**What you will do**.
Rewrite the listing below so that every "GUI agent" becomes "desktop agent", leaving everything else unchanged.

- - - - - - -

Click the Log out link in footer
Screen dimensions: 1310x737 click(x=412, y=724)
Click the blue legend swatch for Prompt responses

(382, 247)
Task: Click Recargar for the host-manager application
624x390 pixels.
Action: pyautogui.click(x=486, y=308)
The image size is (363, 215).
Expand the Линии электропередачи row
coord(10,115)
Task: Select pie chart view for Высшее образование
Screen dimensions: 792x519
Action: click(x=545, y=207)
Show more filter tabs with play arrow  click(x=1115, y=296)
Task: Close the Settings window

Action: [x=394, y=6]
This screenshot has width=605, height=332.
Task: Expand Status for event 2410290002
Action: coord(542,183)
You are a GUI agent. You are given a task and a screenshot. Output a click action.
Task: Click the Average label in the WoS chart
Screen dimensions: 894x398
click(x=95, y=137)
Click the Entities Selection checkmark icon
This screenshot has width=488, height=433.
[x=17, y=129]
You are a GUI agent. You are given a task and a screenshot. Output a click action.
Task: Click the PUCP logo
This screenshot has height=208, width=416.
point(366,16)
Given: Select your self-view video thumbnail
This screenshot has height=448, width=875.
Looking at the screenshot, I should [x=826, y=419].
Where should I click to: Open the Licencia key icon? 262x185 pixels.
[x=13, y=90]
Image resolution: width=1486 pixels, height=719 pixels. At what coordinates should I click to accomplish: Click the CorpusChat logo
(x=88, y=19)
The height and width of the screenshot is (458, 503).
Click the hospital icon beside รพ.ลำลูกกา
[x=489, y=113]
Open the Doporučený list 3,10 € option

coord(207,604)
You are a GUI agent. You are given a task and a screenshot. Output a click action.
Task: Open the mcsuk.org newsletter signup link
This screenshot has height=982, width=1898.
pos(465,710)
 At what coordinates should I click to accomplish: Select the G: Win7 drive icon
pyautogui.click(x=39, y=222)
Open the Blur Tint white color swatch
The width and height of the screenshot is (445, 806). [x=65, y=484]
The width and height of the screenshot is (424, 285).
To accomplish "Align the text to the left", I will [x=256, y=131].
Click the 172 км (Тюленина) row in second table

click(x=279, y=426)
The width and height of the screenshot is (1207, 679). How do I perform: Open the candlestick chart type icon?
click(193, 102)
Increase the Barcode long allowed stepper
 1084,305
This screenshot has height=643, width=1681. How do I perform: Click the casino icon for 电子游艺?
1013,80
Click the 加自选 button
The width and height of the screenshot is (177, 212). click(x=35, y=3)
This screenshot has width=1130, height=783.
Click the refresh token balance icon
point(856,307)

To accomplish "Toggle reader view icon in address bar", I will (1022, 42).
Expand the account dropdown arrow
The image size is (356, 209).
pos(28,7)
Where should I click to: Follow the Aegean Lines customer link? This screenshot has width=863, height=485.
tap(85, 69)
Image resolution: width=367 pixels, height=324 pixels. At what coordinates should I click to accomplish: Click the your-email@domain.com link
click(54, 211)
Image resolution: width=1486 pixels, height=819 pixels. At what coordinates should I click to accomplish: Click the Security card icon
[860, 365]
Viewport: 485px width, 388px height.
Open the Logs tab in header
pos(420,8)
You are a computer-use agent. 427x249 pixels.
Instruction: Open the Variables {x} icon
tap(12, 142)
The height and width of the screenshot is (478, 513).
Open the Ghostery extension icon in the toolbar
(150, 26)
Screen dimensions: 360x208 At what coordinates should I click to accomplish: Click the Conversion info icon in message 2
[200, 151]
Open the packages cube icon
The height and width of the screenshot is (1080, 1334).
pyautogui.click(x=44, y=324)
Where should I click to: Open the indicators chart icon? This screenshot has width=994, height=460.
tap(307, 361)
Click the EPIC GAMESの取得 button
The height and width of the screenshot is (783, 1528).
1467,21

- - - - - - -

**Completed task**.
Click the Log out link in footer
Screen dimensions: 1310x737 click(x=412, y=724)
Click the blue legend swatch for Prompt responses

(382, 247)
Task: Click Recargar for the host-manager application
624x390 pixels.
Action: pyautogui.click(x=486, y=308)
The image size is (363, 215).
Expand the Линии электропередачи row
coord(10,115)
Task: Select pie chart view for Высшее образование
Screen dimensions: 792x519
Action: click(x=545, y=207)
Show more filter tabs with play arrow  click(x=1115, y=296)
Task: Close the Settings window

Action: [x=394, y=6]
This screenshot has width=605, height=332.
Task: Expand Status for event 2410290002
Action: coord(542,183)
You are a desktop agent. You are given a task and a screenshot. Output a click action.
Task: Click the Average label in the WoS chart
Screen dimensions: 894x398
click(x=95, y=137)
Click the Entities Selection checkmark icon
This screenshot has width=488, height=433.
[x=17, y=129]
You are a desktop agent. You are given a task and a screenshot. Output a click action.
Task: Click the PUCP logo
This screenshot has height=208, width=416.
point(366,16)
Given: Select your self-view video thumbnail
This screenshot has height=448, width=875.
Looking at the screenshot, I should [x=826, y=419].
Where should I click to: Open the Licencia key icon? 262x185 pixels.
[x=13, y=90]
Image resolution: width=1486 pixels, height=719 pixels. At what coordinates should I click to accomplish: Click the CorpusChat logo
(x=88, y=19)
The height and width of the screenshot is (458, 503).
Click the hospital icon beside รพ.ลำลูกกา
[x=489, y=113]
Open the Doporučený list 3,10 € option

coord(207,604)
You are a desktop agent. You are given a task and a screenshot. Output a click action.
Task: Open the mcsuk.org newsletter signup link
This screenshot has height=982, width=1898.
pos(465,710)
 At what coordinates should I click to accomplish: Select the G: Win7 drive icon
pyautogui.click(x=39, y=222)
Open the Blur Tint white color swatch
The width and height of the screenshot is (445, 806). [x=65, y=484]
The width and height of the screenshot is (424, 285).
To accomplish "Align the text to the left", I will [x=256, y=131].
Click the 172 км (Тюленина) row in second table

click(x=279, y=426)
The width and height of the screenshot is (1207, 679). How do I perform: Open the candlestick chart type icon?
click(193, 102)
Increase the Barcode long allowed stepper
 1084,305
This screenshot has height=643, width=1681. How do I perform: Click the casino icon for 电子游艺?
1013,80
Click the 加自选 button
The width and height of the screenshot is (177, 212). click(x=35, y=3)
This screenshot has width=1130, height=783.
Click the refresh token balance icon
point(856,307)

To accomplish "Toggle reader view icon in address bar", I will (1022, 42).
Expand the account dropdown arrow
The image size is (356, 209).
pos(28,7)
Where should I click to: Follow the Aegean Lines customer link? This screenshot has width=863, height=485.
tap(85, 69)
Image resolution: width=367 pixels, height=324 pixels. At what coordinates should I click to accomplish: Click the your-email@domain.com link
click(54, 211)
Image resolution: width=1486 pixels, height=819 pixels. At what coordinates should I click to accomplish: Click the Security card icon
[860, 365]
Viewport: 485px width, 388px height.
Open the Logs tab in header
pos(420,8)
You are a computer-use agent. 427x249 pixels.
Instruction: Open the Variables {x} icon
tap(12, 142)
The height and width of the screenshot is (478, 513).
Open the Ghostery extension icon in the toolbar
(150, 26)
Screen dimensions: 360x208 At what coordinates should I click to accomplish: Click the Conversion info icon in message 2
[200, 151]
Open the packages cube icon
The height and width of the screenshot is (1080, 1334).
pyautogui.click(x=44, y=324)
Where should I click to: Open the indicators chart icon? This screenshot has width=994, height=460.
tap(307, 361)
Click the EPIC GAMESの取得 button
The height and width of the screenshot is (783, 1528).
1467,21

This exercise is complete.